▶ _Assignment_
Return all entries precisely as they stand, without the images.

▶ _Task input_
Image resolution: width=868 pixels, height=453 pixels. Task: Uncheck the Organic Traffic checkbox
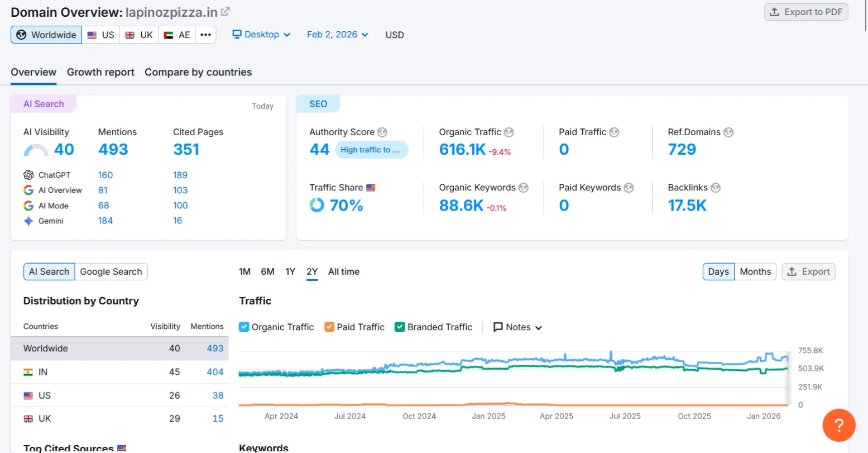[x=244, y=327]
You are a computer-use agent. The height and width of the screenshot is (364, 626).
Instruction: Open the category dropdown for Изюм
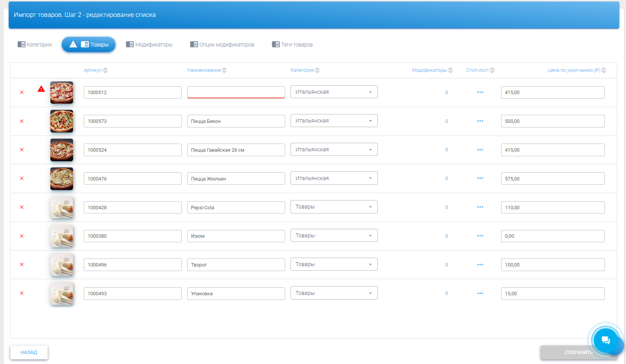334,236
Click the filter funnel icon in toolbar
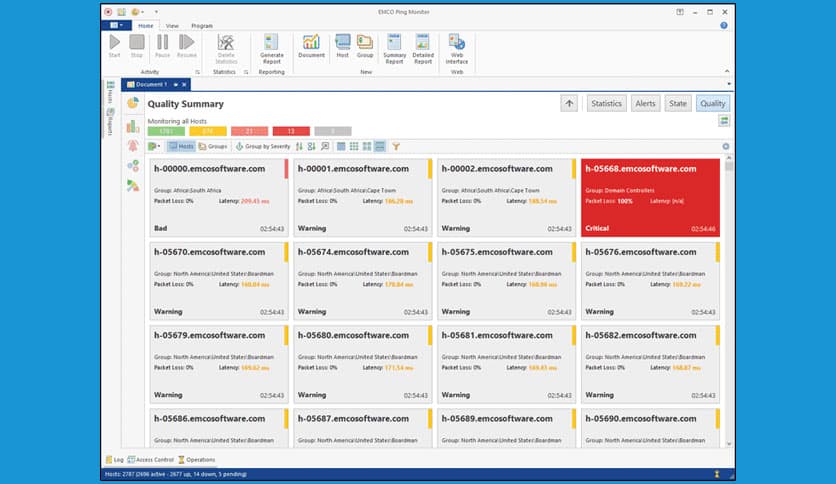Image resolution: width=836 pixels, height=484 pixels. 396,146
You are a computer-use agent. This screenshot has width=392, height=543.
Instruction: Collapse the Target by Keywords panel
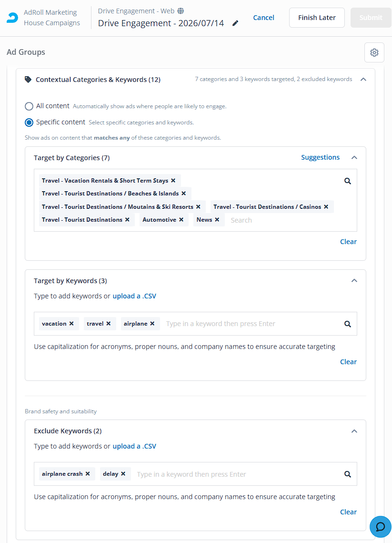(x=354, y=280)
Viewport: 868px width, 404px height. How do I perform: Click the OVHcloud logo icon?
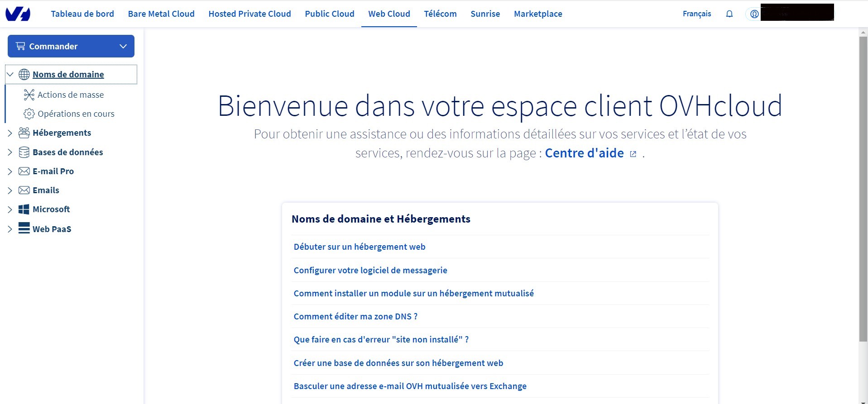18,14
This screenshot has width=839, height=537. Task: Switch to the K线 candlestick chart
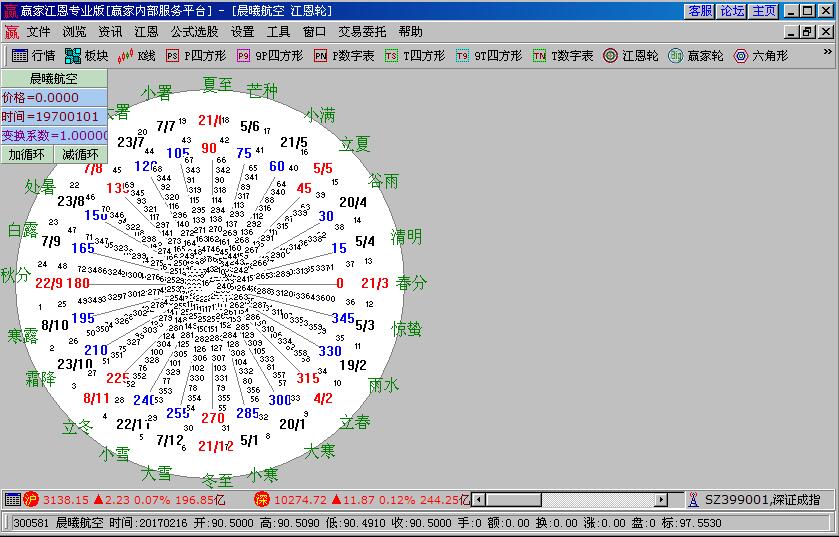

▶ _Solution for this problem_
Image resolution: width=868 pixels, height=453 pixels. Task: Uncheck the Organic Traffic checkbox
[x=244, y=327]
You are a computer-use agent. The height and width of the screenshot is (364, 626).
Instruction: Open the category dropdown for Изюм
334,236
Click the filter funnel icon in toolbar
Image resolution: width=836 pixels, height=484 pixels. 396,146
You are a computer-use agent. This screenshot has width=392, height=543.
Instruction: Collapse the Target by Keywords panel
(x=354, y=280)
Viewport: 868px width, 404px height. How do I perform: Click the OVHcloud logo icon?
18,14
This screenshot has width=839, height=537. Task: Switch to the K线 candlestick chart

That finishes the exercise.